Storey’s Guide to Raising Chickens for Meat

Discover some of the basics to raising chickens for meat — from the varying kinds of meat breeds to the benefits of free ranging.


| January 9, 2013



Minimum Space

Since birds in confinement have little else to do, when they're not eating, they get bored and resort to feather pecking.


Illustration Courtesy Storey Publishing

Whether you are raising a couple of backyard chickens or a flock of one hundred, Storey’s Guide to Raising Chickens (Storey Publishing, 2010) is the only book you need to keep your birds healthy and safe. The updated third edition includes valuable information on understanding fowl behavior, dealing with chicken predators, free-range feeding options and more. In the excerpt below from chapter 13, “Managing Meat Birds,” learn about the different breeds, management styles and feeding patterns used in raising chickens for meat. 

You can purchase this book from the MOTHER EARTH NEWS store: Storey’s Guide to Raising Chickens.  

If the idea of raising your feathered friends for meat doesn’t appeal to you, read no further.
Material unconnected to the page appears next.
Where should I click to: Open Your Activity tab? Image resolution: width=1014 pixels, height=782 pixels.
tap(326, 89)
But if you are among the many folks for whom an important reason to keep chickens is for their clean, healthful and delicious meat, read on. Of all the different forms of livestock, chickens can put meat on your table with the least amount of time and effort. In a matter of weeks, your chicken-keeping chores are over, and your freezer is full of poultry that’s tastier and better for you than anything you could buy at the store.

Meat Breeds

When it comes to raising chickens for meat, you have two basic choices. You can produce a commercially developed Cornish-cross strain or you can raise one of the old-fashioned heavy or dual-purpose utility breeds.
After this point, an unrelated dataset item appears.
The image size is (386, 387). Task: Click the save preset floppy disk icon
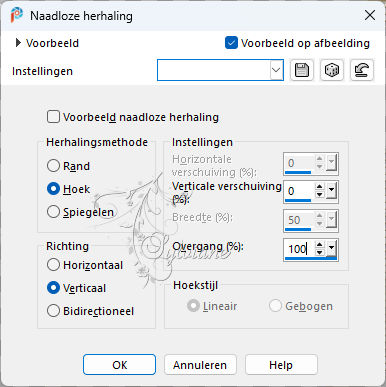302,70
Cornish-cross broilers have the advantage of being interested in only one thing — eating. Since all they do is eat, they grow fast and tender. But this characteristic also makes them coop potatoes. When they’re not eating, they have nothing to do but sit around getting sick and dying, or developing bad habits, like picking on each other.

And because they were developed to be raised in climate-controlled housing, they don’t actively forage and won’t do at all well outdoors when the weather is extremely hot or cold. Managing these hybrids therefore requires careful attention, but at least the homegrown result is better than the store-bought version.